# What to produce
Reproduce each of the following lines verbatim, omitting the pictures from your answer.

____________

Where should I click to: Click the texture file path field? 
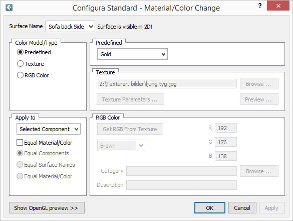tap(167, 84)
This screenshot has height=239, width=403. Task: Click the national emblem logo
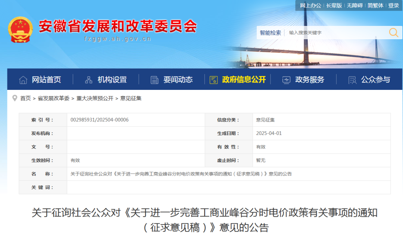click(x=20, y=29)
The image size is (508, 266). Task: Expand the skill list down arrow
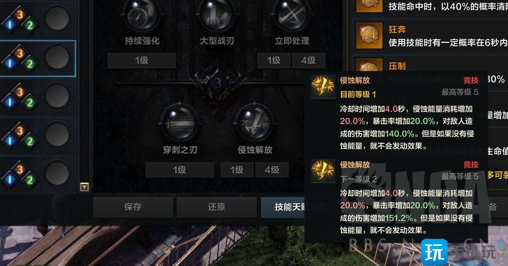(x=84, y=187)
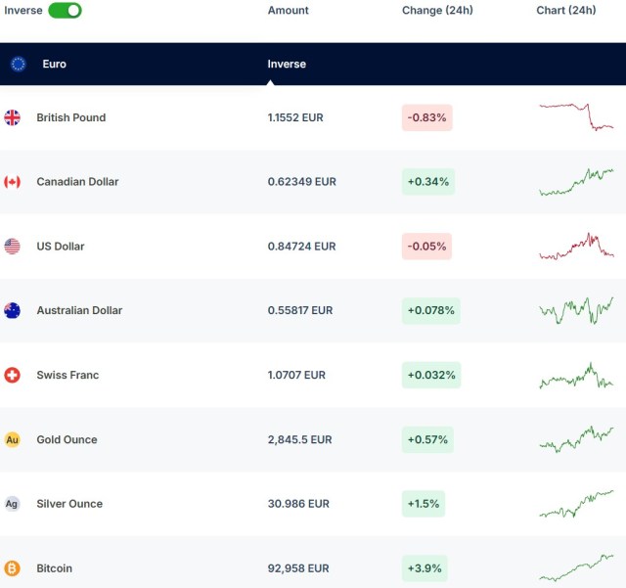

____________

# Response
Where should I click to: Click the texture file path field? 
tap(167, 84)
This screenshot has height=239, width=403. Task: Click the national emblem logo
click(x=20, y=29)
The image size is (508, 266). Task: Expand the skill list down arrow
(x=84, y=187)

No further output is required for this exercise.